Alguém está a roncar


----------



## AndréFrade (23 Jun 2014 às 15:14)

Chuva muito forte neste momento.


----------



## GonçaloMPB (23 Jun 2014 às 15:19)

Pelo TagusPark tem sido um dia relativamente calmo. Ainda não choveu e ainda não ouvi barulho.


----------



## jorgeanimal (23 Jun 2014 às 15:19)

Começou a chover há 20 minutos e ouvem-se trovões a cada minuto. Alguns deles bem fortes.


----------



## AndréFrade (23 Jun 2014 às 15:21)

Os trovões sucedem-se, mas a precipitação muito forte abrandou. Chove fraco.


----------



## Leiga (23 Jun 2014 às 15:27)

Céu a ficar muito escuro por estes lados.


----------



## StormRic (23 Jun 2014 às 15:28)

Olá a todos os membros

Sou seguidor do meteopt desde há vários anos, a par do IPMA é o meu _site_ de abertura do _browser_, logo está tudo dito... . A minha colaboração vai ser essencialmente fotográfica. O meu posto de observação principal é em Carcavelos frente à praia, com uma vista do horizonte de 180º desde ESE a WNW (vejo desde o Bugio a Cascais e do Cabo Espichel à Caparica).
Depois de aprender como inserir imagens, vou mostrar o espectáculo da trovoada da noite 22/23 passada. Captei cerca de 80% das descargas eléctricas, durante as quase quatro horas que durou o evento. O lugar das observações é de primeira fila, por isso conto, sempre que esteja no meu "posto", colaborar com imagens praticamente em tempo real. Ocasionalmente também cubro as zonas de Lisboa, e do Cabo da Roca a Sintra.
Um abraço a todos e parabéns por um fórum e um trabalho dos seus membros espectacular!

**REQUISITOS DAS TAREFAS**
a - Segundo o trecho selecionado, onde fica o posto de observação principal de StormRic?
b - Reproduza palavra por palavra o trecho selecionado, começando em "## GonçaloMPB (23" e seguindo até "deles bem fortes.".

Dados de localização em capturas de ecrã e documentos
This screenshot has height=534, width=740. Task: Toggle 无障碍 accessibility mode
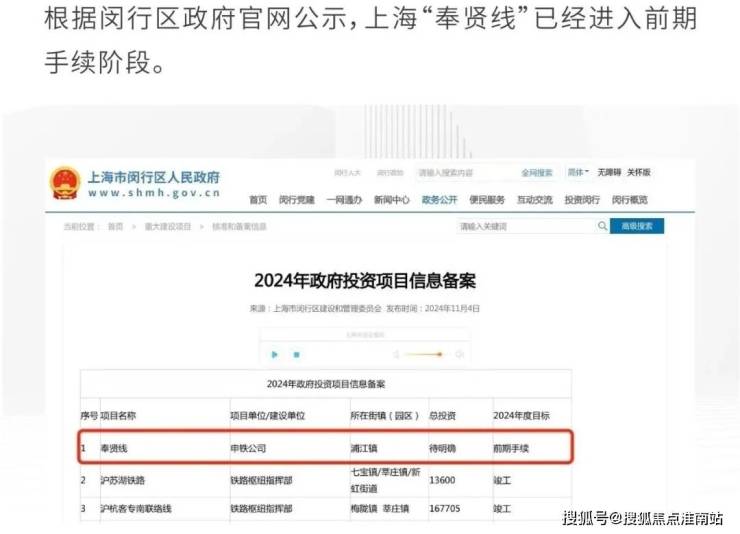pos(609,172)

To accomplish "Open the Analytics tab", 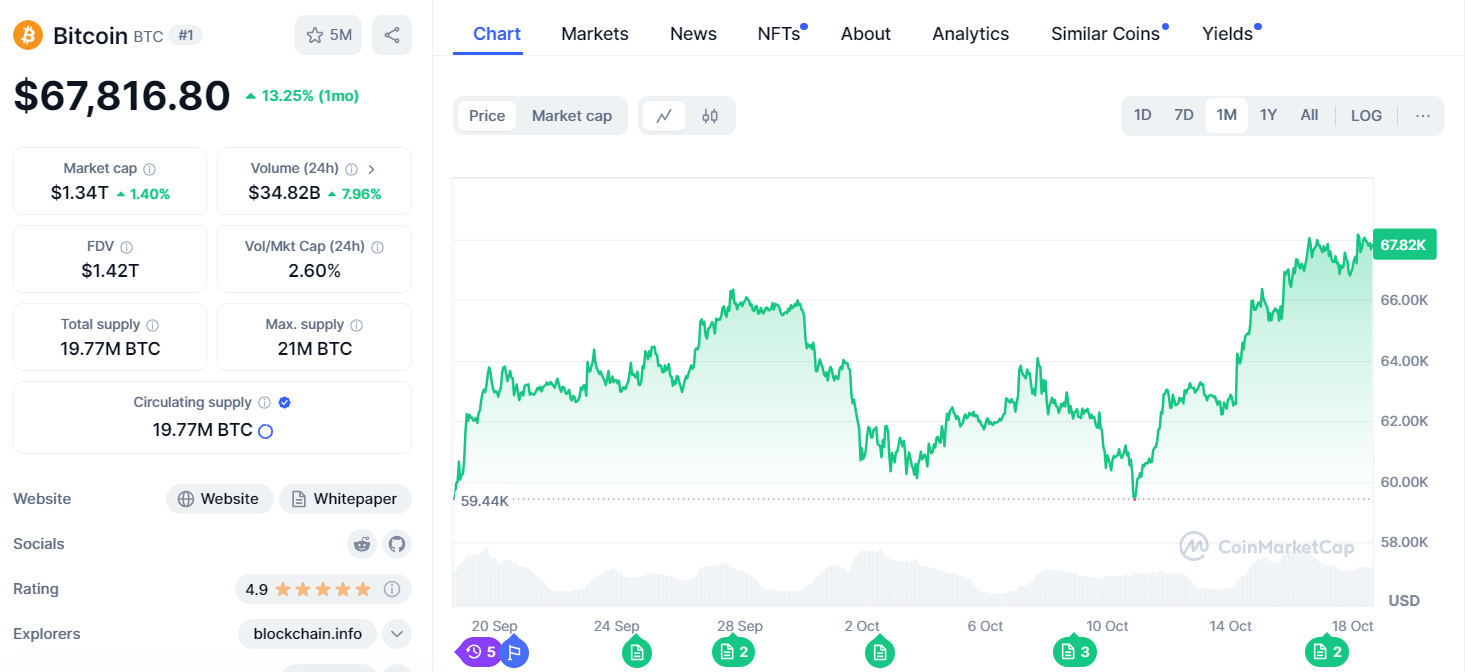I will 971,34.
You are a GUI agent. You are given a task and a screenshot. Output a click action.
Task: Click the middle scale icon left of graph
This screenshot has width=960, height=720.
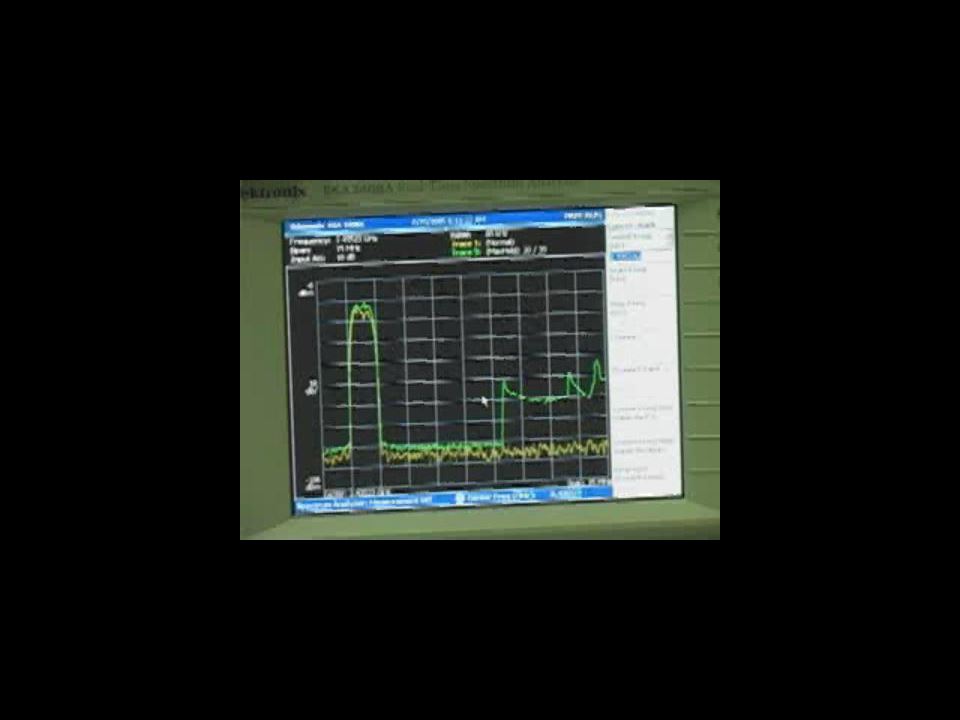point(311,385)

**SOLUÇÕES POR TAREFA**
a - Em Carcavelos, frente à praia.

b -
## GonçaloMPB (23 Jun 2014 às 15:19)

Pelo TagusPark tem sido um dia relativamente calmo. Ainda não choveu e ainda não ouvi barulho.


----------



## jorgeanimal (23 Jun 2014 às 15:19)

Começou a chover há 20 minutos e ouvem-se trovões a cada minuto. Alguns deles bem fortes.